** Excerpt **
BEGIN

Whether they take a bus to work, ride the train to the airport or travel among the 59 municipalities it serves, Greater Cleveland Regional Transit Authority’s riders logged nearly 60 million trips a year. The RTA is one of the largest transit systems in the United States. That makes it especially difficult to provide a safe environment for its 4 million riders and 3,000 employees, and protect its many buildings, millions of dollars of physical assets and the more than $30 million it collects in fares every year.

When John K. Joyce, the RTA’s Chief of Police and director of security took his post in 1991, personal safety and protecting assets were long-standing concerns. “Personal crime and safety issues were always number one and two on our surveys back then,” he says. His first step to address the issues was to formulate a plan to integrate the four independent security systems he inherited. Over time he added CCTV in public areas and offices, electronic access control at RTA facilities and voice emergency call boxes for passengers and employees.

After six years of progress, Joyce hired Bernard Buckner in 2000 as security systems manager to upgrade the existing equipment and oversee the integration of the system.

END

** What to work on **
According to the passage on Cleveland's transit security, how many municipalities does the Greater Cleveland Regional Transit Authority serve?

** Data under study **
BEGIN

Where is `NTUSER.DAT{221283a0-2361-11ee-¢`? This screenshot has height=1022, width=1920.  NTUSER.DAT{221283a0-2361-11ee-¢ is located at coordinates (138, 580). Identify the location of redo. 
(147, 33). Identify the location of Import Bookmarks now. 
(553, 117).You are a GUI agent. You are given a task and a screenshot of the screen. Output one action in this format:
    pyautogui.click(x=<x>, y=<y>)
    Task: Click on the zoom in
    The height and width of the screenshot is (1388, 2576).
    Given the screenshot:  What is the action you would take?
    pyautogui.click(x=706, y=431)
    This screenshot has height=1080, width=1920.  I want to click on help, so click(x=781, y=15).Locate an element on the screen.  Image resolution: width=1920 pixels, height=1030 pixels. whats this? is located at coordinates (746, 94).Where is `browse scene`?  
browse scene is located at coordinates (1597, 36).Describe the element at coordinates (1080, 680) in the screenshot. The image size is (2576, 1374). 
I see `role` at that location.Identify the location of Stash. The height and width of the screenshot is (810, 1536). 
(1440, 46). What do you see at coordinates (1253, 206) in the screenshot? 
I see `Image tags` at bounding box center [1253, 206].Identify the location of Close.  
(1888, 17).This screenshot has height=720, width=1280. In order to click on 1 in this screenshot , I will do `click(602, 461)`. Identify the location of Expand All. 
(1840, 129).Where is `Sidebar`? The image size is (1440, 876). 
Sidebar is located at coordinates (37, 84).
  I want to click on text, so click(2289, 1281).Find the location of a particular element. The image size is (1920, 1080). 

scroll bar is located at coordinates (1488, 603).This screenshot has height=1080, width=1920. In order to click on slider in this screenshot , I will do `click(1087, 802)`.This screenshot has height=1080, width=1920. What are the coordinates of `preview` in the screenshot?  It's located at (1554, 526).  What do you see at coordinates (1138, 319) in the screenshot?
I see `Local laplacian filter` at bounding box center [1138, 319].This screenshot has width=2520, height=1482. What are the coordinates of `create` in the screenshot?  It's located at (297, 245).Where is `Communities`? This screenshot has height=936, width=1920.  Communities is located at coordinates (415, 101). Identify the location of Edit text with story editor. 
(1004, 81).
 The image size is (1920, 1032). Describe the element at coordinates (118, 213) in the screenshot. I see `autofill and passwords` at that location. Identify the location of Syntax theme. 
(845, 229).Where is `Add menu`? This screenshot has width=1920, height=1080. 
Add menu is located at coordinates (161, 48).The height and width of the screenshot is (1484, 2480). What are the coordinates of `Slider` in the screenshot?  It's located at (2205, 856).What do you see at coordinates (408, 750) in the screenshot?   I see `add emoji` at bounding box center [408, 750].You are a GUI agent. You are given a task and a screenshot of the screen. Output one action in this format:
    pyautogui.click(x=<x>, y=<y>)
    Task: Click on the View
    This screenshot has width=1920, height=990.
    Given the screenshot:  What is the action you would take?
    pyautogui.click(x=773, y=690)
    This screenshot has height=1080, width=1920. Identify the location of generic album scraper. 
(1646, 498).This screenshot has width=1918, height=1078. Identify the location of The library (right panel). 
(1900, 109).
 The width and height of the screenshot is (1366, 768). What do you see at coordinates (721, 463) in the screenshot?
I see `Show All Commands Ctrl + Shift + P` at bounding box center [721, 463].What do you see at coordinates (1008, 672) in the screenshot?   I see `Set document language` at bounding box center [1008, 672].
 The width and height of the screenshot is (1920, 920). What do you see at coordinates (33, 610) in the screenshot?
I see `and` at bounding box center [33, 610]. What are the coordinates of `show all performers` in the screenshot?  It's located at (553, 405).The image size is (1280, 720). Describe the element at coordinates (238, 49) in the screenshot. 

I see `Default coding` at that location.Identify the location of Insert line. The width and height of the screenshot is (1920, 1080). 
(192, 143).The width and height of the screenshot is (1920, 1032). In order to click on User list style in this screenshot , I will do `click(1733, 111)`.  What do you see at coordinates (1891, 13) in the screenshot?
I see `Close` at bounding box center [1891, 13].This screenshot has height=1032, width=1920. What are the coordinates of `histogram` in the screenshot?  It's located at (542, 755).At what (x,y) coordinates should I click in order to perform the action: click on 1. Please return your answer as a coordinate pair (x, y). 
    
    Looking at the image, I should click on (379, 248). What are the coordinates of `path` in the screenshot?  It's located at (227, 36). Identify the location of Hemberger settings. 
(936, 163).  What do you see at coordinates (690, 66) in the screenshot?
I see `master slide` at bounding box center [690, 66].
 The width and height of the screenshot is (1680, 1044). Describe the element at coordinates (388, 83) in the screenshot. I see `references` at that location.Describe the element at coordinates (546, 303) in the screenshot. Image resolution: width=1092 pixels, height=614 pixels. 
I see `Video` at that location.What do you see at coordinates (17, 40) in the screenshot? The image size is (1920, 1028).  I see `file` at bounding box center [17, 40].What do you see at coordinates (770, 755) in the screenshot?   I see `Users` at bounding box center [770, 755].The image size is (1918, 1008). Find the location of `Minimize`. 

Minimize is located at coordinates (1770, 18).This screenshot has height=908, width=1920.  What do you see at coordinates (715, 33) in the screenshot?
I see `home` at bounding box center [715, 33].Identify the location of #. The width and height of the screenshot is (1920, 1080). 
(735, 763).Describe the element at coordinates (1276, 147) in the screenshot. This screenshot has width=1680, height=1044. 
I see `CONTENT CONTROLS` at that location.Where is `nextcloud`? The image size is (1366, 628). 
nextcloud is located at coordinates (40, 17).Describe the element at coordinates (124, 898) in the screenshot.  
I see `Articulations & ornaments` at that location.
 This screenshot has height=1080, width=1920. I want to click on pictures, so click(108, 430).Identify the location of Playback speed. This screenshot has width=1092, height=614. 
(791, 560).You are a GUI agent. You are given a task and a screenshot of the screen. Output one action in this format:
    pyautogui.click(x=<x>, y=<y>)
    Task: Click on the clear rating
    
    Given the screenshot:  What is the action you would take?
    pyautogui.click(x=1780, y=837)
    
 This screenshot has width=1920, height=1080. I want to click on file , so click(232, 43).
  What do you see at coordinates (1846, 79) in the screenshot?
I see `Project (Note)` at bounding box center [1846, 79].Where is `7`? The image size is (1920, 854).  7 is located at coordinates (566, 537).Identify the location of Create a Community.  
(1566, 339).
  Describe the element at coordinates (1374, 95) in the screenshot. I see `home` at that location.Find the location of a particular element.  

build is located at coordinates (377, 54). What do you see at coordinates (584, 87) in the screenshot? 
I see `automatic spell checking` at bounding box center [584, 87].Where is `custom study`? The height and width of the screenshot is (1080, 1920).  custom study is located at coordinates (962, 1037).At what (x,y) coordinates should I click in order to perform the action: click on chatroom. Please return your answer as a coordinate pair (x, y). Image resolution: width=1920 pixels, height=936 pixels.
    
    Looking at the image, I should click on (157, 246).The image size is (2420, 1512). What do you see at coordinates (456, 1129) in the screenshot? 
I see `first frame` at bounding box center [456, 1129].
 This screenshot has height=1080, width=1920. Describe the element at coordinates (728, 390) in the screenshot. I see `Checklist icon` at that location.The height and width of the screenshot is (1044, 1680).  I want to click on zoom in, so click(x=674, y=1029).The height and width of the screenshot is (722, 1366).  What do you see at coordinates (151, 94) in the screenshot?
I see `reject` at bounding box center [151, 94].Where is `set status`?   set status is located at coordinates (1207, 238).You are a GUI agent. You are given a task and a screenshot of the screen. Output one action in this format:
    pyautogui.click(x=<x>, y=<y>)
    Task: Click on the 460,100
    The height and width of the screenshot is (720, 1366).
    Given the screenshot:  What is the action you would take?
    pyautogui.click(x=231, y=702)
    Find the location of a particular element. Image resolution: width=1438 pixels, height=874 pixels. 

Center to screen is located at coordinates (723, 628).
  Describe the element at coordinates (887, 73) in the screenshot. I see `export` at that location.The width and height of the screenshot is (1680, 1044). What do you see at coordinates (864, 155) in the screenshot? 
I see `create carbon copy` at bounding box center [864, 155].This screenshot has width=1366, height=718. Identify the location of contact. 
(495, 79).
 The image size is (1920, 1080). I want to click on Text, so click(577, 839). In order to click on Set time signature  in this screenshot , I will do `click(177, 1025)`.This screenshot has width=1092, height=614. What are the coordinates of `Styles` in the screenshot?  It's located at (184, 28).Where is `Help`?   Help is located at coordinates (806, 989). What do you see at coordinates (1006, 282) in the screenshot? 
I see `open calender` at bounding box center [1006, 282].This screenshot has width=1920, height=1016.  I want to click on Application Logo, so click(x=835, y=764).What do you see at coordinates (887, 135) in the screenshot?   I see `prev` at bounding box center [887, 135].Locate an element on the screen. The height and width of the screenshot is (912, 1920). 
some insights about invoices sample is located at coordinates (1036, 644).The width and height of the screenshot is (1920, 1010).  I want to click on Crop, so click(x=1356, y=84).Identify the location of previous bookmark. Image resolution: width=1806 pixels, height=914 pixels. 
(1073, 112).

END

** Written answer **
59